— Begin Information supplied —

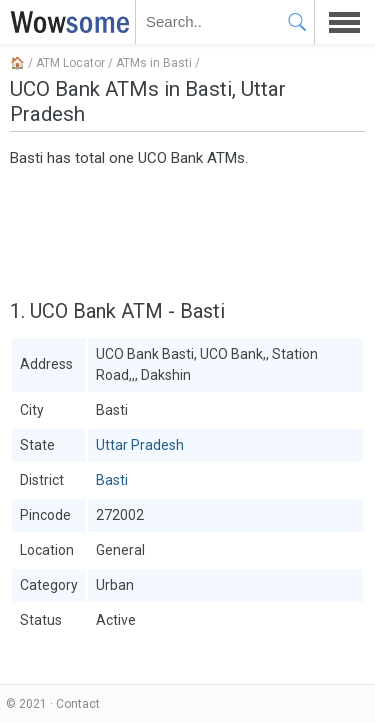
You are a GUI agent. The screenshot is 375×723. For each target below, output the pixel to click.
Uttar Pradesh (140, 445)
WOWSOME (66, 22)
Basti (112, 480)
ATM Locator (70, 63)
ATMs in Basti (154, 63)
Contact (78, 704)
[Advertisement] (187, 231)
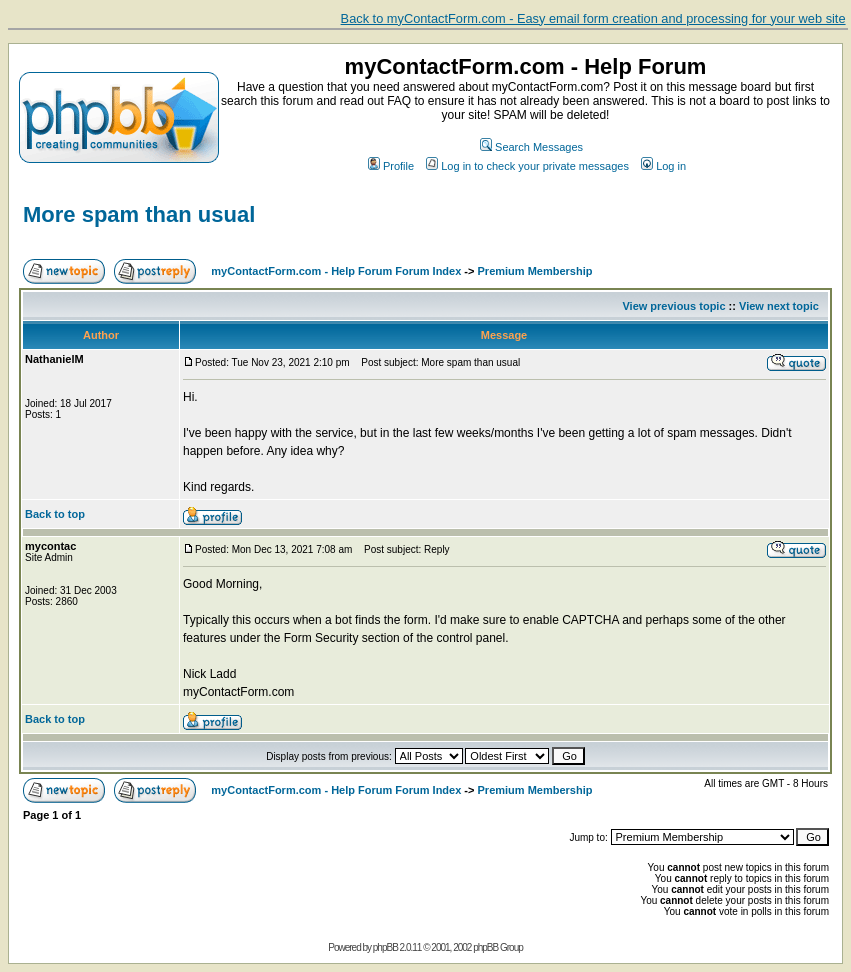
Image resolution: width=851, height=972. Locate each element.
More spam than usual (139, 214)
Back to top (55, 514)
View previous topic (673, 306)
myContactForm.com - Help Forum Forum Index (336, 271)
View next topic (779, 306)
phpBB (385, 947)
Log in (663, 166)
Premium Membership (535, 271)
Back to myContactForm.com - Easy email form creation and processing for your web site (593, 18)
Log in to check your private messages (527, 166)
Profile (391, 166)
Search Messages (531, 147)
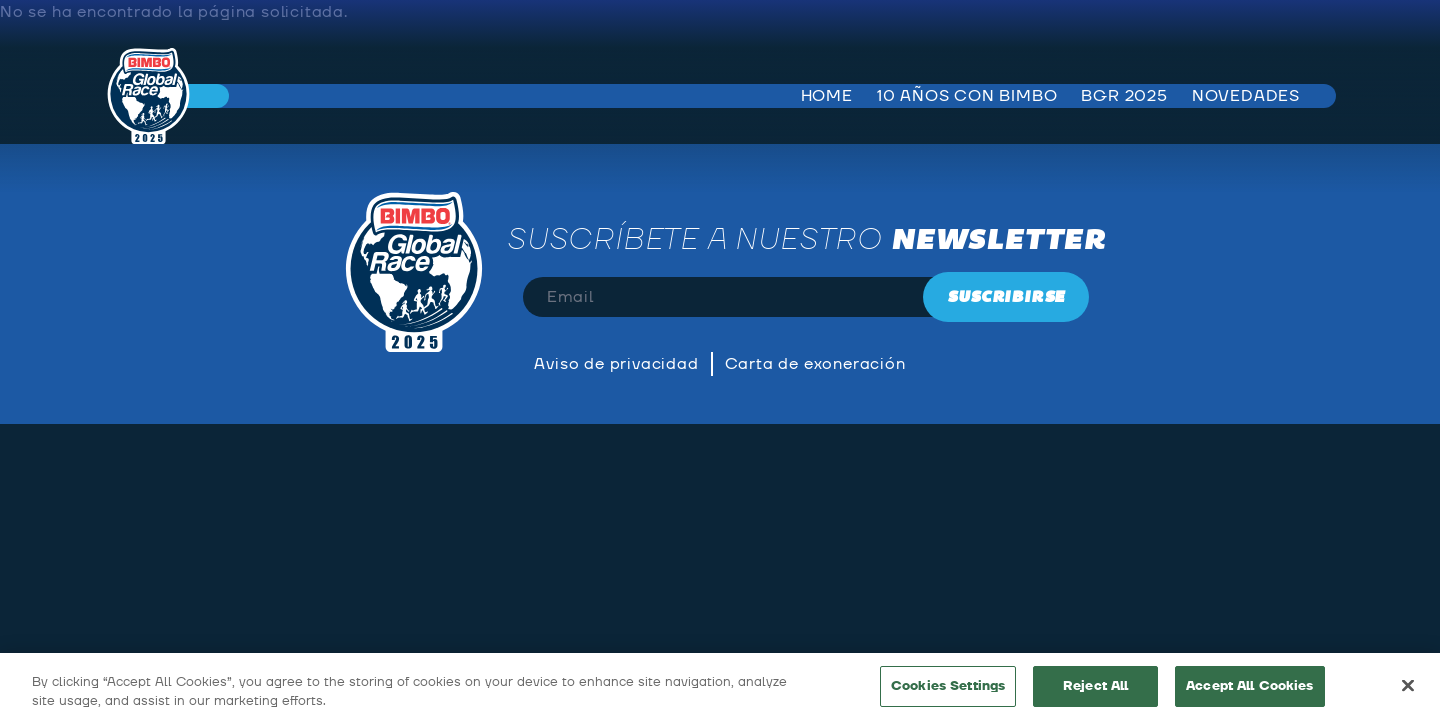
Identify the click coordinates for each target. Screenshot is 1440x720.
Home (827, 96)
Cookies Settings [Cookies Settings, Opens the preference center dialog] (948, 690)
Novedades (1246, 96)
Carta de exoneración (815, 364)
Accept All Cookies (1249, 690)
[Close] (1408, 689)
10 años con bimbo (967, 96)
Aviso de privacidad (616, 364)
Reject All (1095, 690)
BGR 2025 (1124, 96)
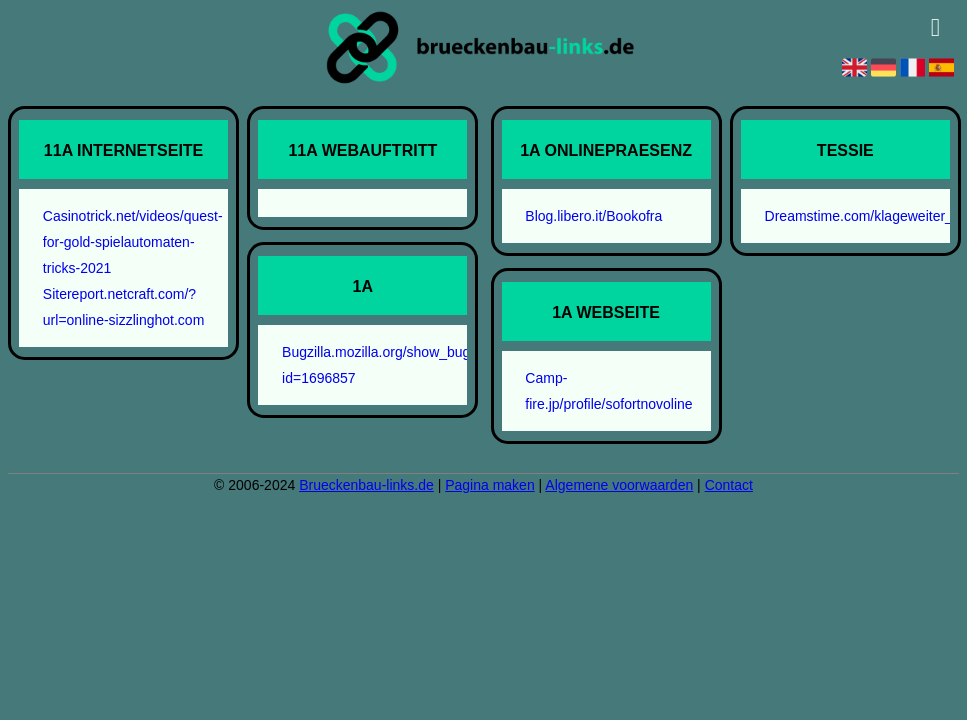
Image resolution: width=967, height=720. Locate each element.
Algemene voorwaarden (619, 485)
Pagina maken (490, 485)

— End Information supplied —

Required task
Render every line of the listing as a JSON list of strings, one string per line, skipping blank lines and leaving out the pictures.

Expected output
[
  "You are a GUI agent. The screenshot is 375×723. For each target below, output the pixel to click.",
  "Uttar Pradesh (140, 445)",
  "WOWSOME (66, 22)",
  "Basti (112, 480)",
  "ATM Locator (70, 63)",
  "ATMs in Basti (154, 63)",
  "Contact (78, 704)",
  "[Advertisement] (187, 231)",
  "Image resolution: width=851, height=972. Locate each element.",
  "More spam than usual (139, 214)",
  "Back to top (55, 514)",
  "View previous topic (673, 306)",
  "myContactForm.com - Help Forum Forum Index (336, 271)",
  "View next topic (779, 306)",
  "phpBB (385, 947)",
  "Log in (663, 166)",
  "Premium Membership (535, 271)",
  "Back to myContactForm.com - Easy email form creation and processing for your web site (593, 18)",
  "Log in to check your private messages (527, 166)",
  "Profile (391, 166)",
  "Search Messages (531, 147)",
  "Identify the click coordinates for each target. Screenshot is 1440x720.",
  "Home (827, 96)",
  "Cookies Settings [Cookies Settings, Opens the preference center dialog] (948, 690)",
  "Novedades (1246, 96)",
  "Carta de exoneración (815, 364)",
  "Accept All Cookies (1249, 690)",
  "[Close] (1408, 689)",
  "10 años con bimbo (967, 96)",
  "Aviso de privacidad (616, 364)",
  "Reject All (1095, 690)",
  "BGR 2025 (1124, 96)",
  "Image resolution: width=967, height=720. Locate each element.",
  "Algemene voorwaarden (619, 485)",
  "Pagina maken (490, 485)"
]